Lip Fillers

Achieving the correct proportions with HA filler-based lip enhancement.
MedEsthetics November/December 2019

Lips are one of the key features of the face and the main feature of the lower third. Since ancient times women have used different substances and techniques to make lips stand out, from face painting to lipstick, and lip enhancement continues to trend today.
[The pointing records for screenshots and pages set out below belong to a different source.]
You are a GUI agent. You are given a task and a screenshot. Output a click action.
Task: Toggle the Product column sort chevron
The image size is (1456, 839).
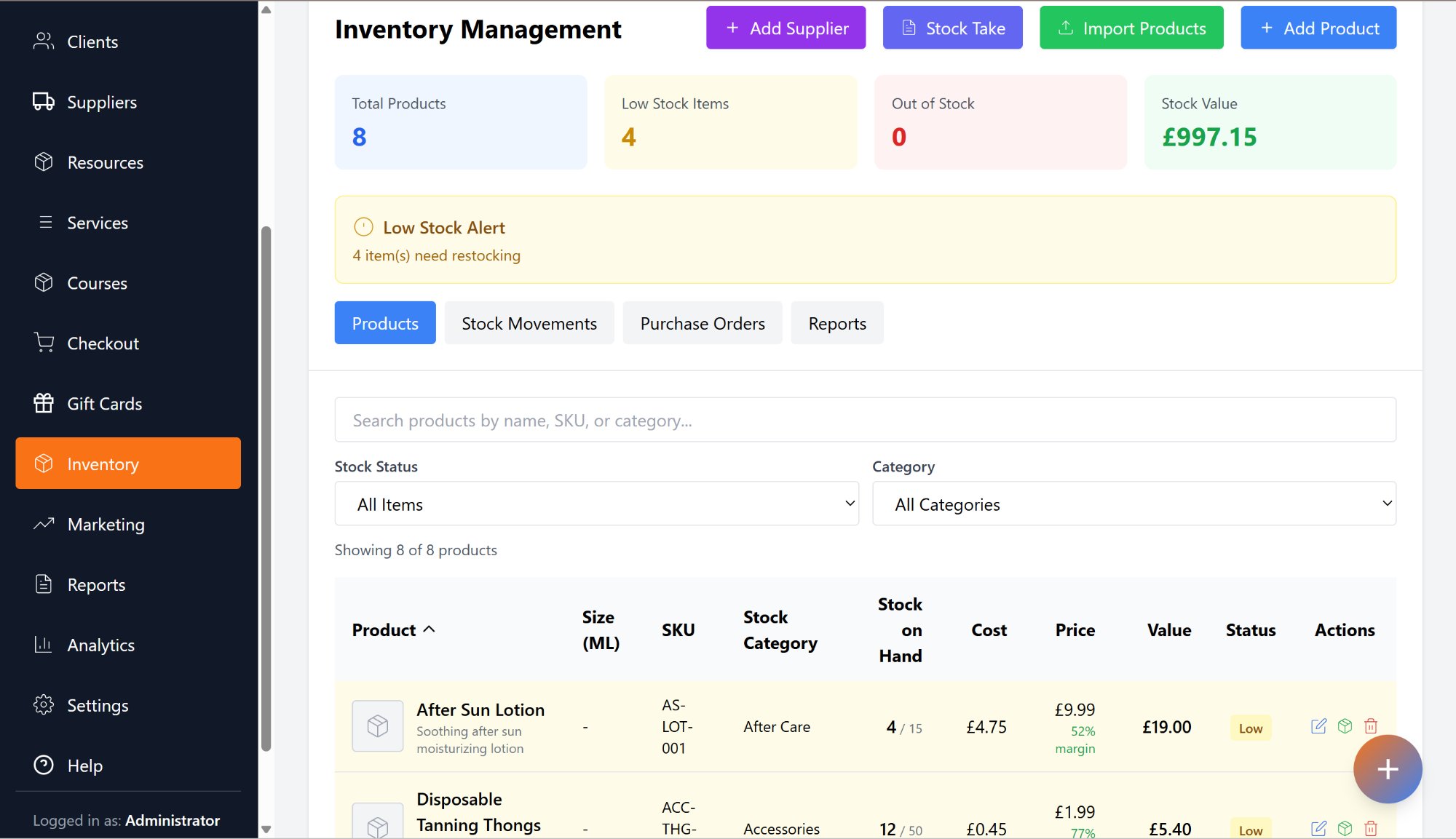coord(430,629)
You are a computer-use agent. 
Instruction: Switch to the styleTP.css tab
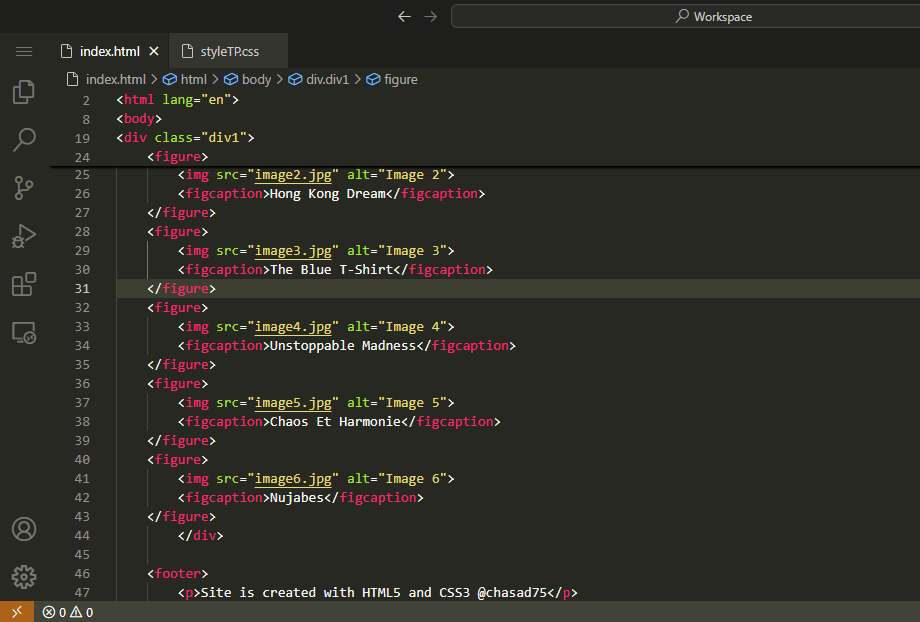[x=228, y=51]
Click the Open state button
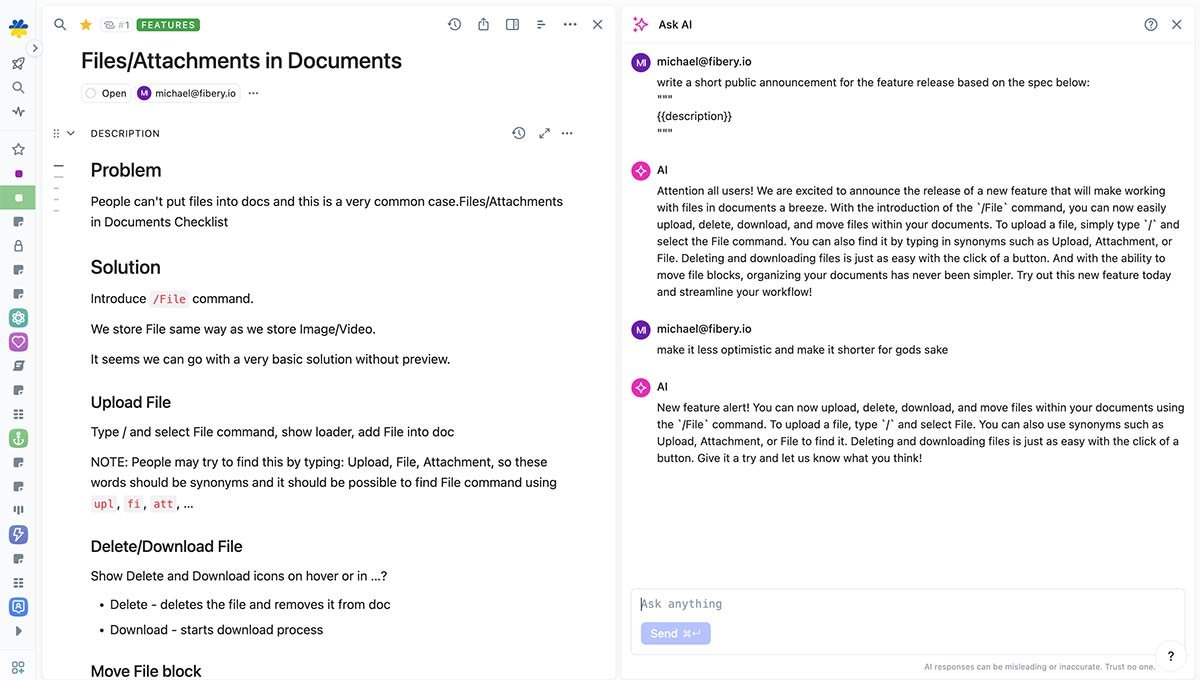 click(x=105, y=92)
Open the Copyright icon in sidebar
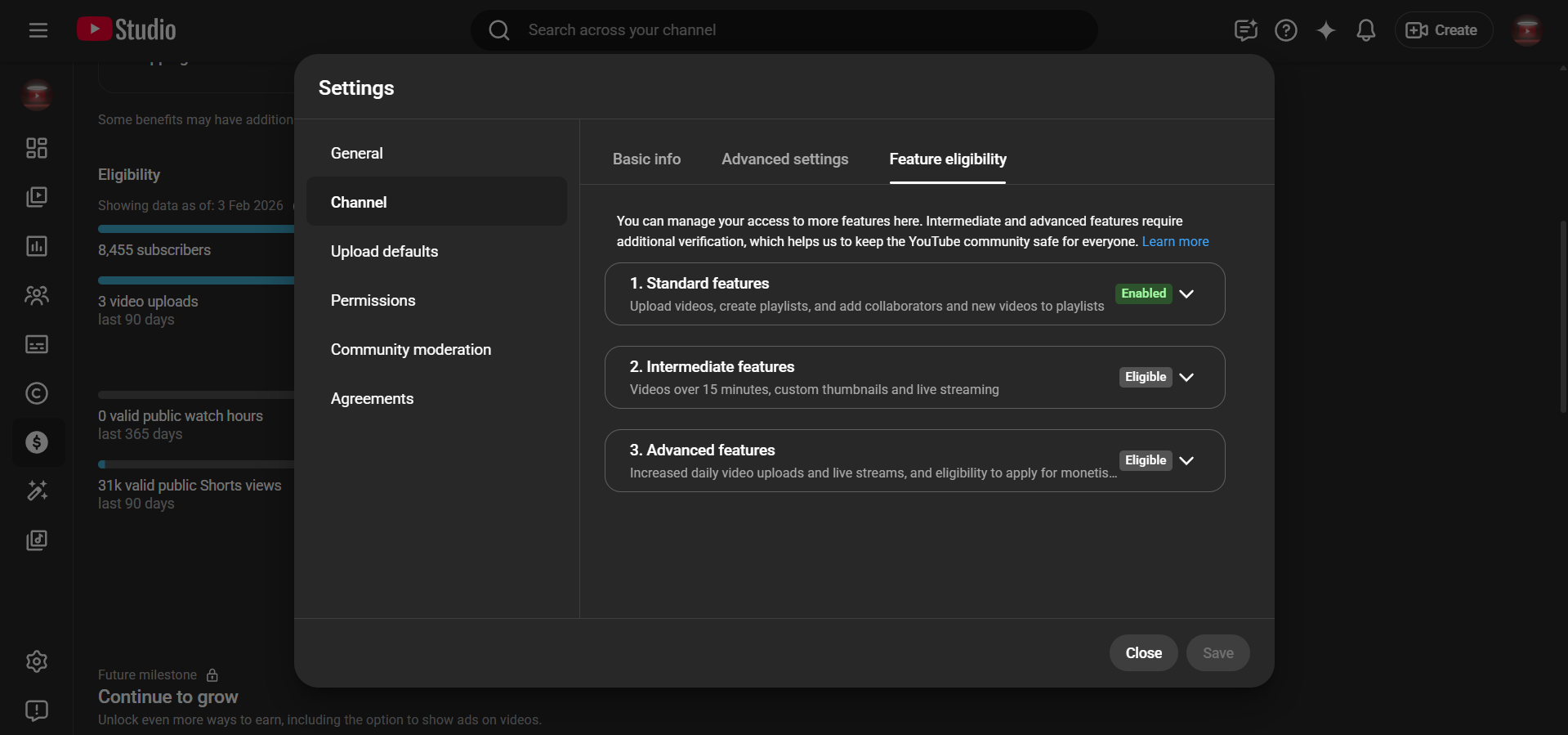This screenshot has width=1568, height=735. coord(37,393)
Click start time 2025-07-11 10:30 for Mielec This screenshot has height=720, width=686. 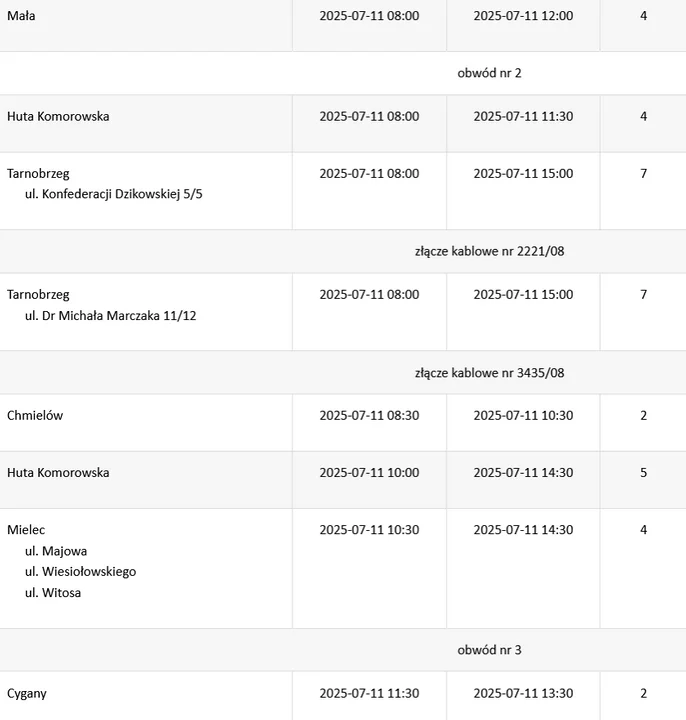(x=369, y=529)
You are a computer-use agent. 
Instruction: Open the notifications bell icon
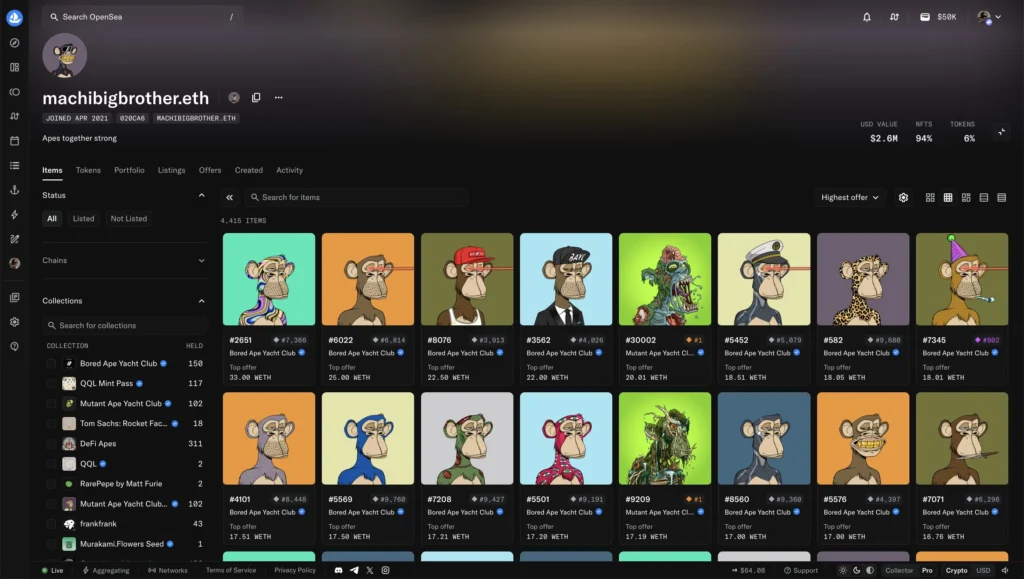[867, 17]
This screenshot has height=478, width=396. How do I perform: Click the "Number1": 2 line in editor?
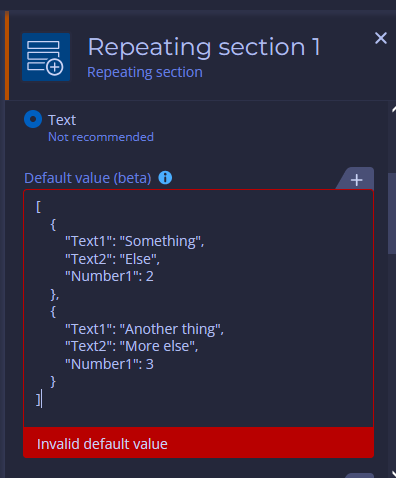click(109, 276)
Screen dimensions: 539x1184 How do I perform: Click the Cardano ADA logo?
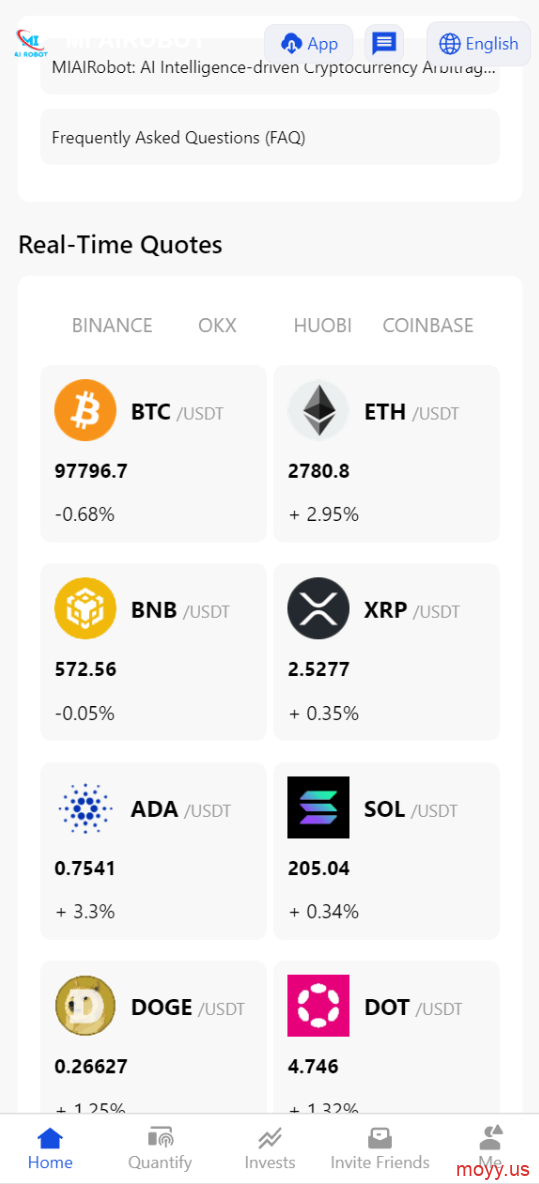point(85,807)
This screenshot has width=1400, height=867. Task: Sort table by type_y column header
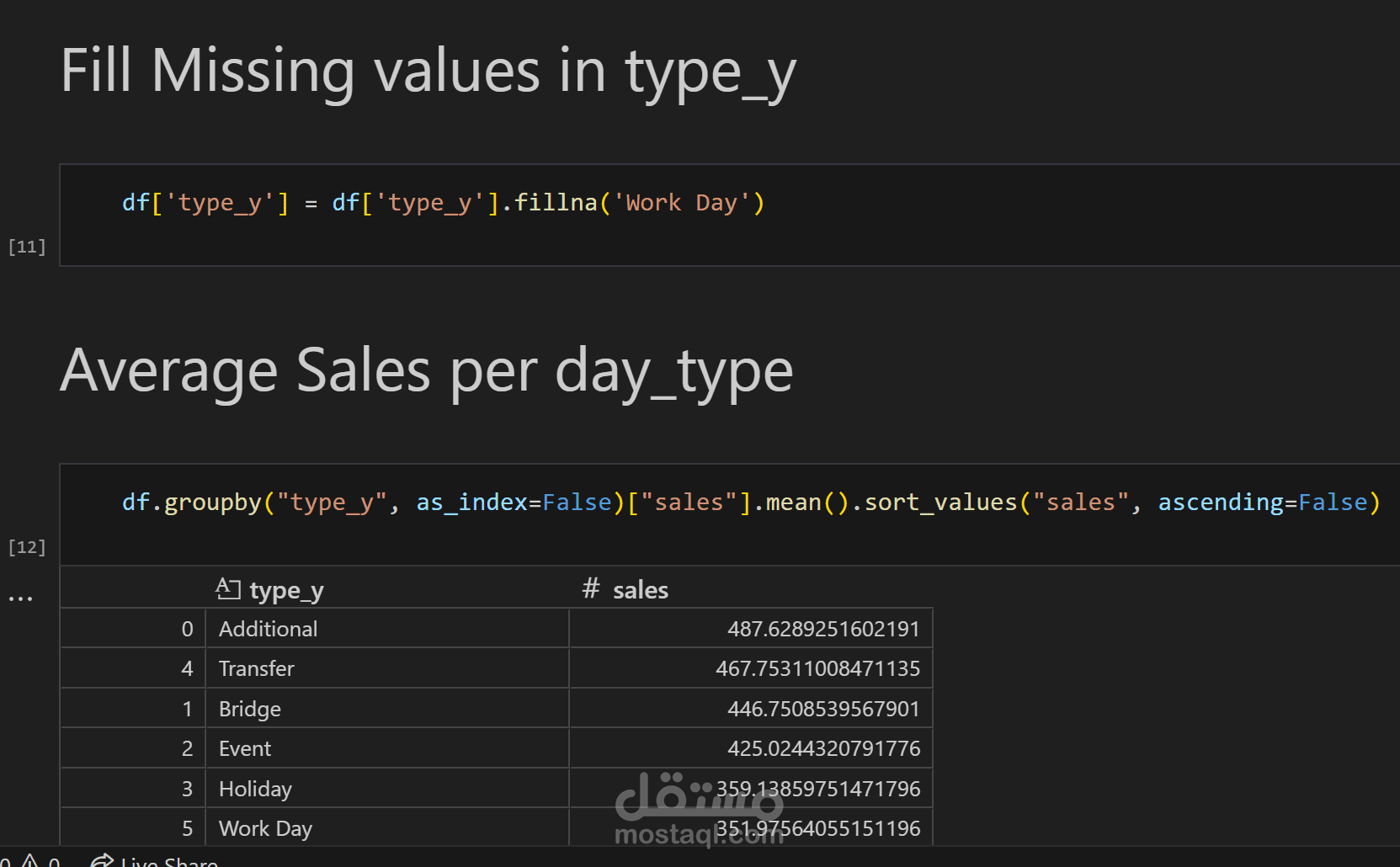coord(286,590)
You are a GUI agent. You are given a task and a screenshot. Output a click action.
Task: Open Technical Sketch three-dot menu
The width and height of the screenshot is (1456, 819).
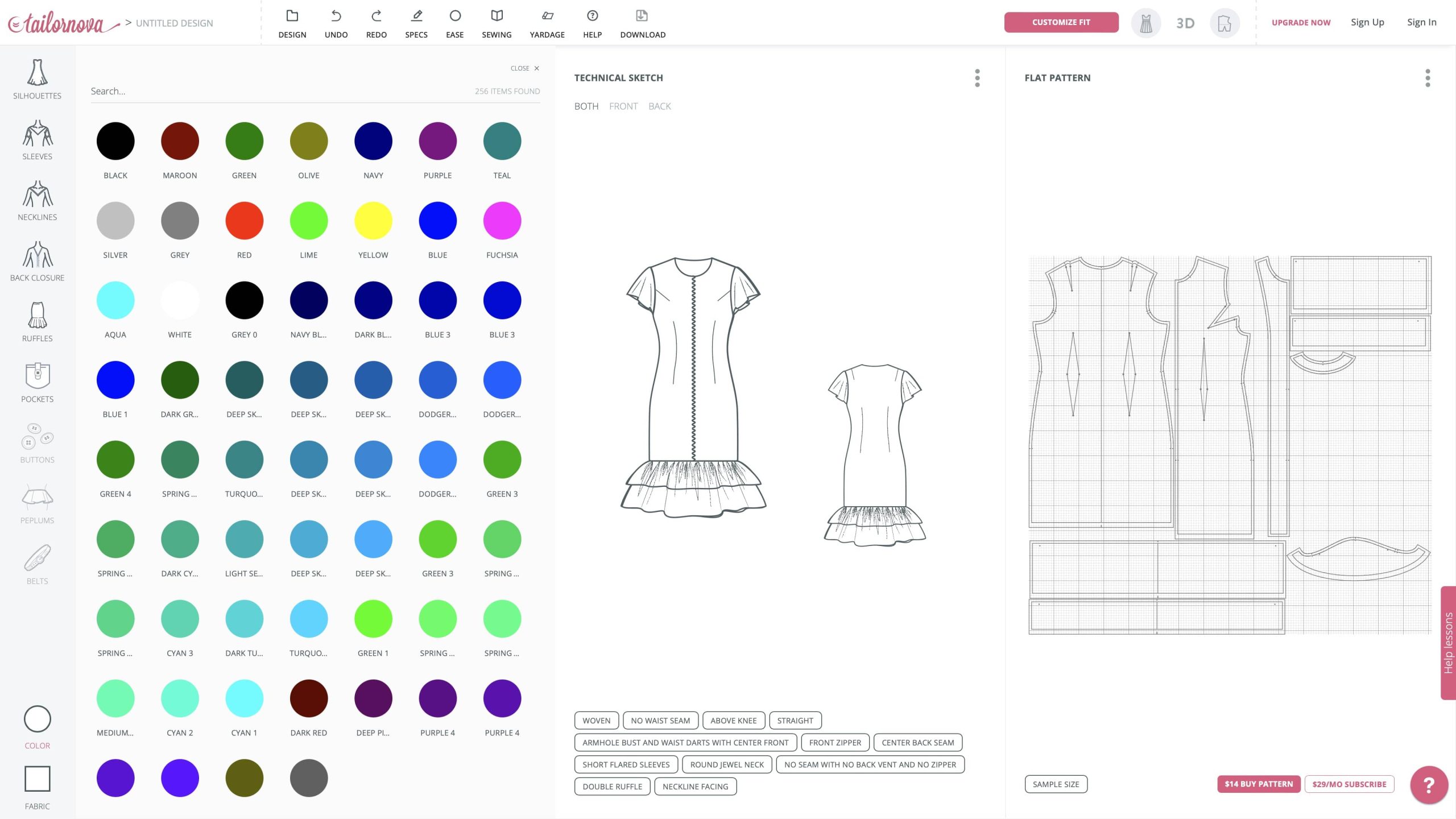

Both female and male patients want to improve fullness and/or definition, and hyaluronic acid (HA) filler is the right tool in the practitioner’s armamentarium to achieve these outcomes. We all know HA’s general properties, which make it a valuable tool, but one also must take into consideration rheology of the particular product to be used. Regarding lips, there are products that can be used to generate deep hydration without volumization, like low G’ fillers. In the scenario where volume is one of the objectives, intermediate G’ fillers should be used. Companies have developed several lip-specific fillers. The majority of these products generate volume and some trap water thoroughly for deep hydration as well.

Anatomy and Proportion

When injecting in the lips, understanding lip anatomy is important, and understanding the vascular compartments is mandatory. Surface anatomy landmarks are essential to deliver a safe treatment as well as a wonderful outcome and patient experience. Classical canonical beauty standards state that on frontal view, the ideal upper lip-to-lower lip ratio is 1:1.6. The vertical height of the upper lip should be less than that of the lower lip. On lateral view, if a straight line is drawn from the subnasion to the pogonion, the upper lip should project 3.5mm anterior to the line and the lower lip 2.2mm; the upper lip should project slightly more than the lower lip, again about 1.6:1. However, several studies have not found a relationship between facial attractiveness and the golden ratio. (Holland E. Marquardt’s phi mask: pitfalls of relying on fashion models and the golden ratio to describe a beautiful face. Aesthet Plast Surg. 2008;32:200-8.) It is also important to note that African Americans genetically have greater lip volume overall.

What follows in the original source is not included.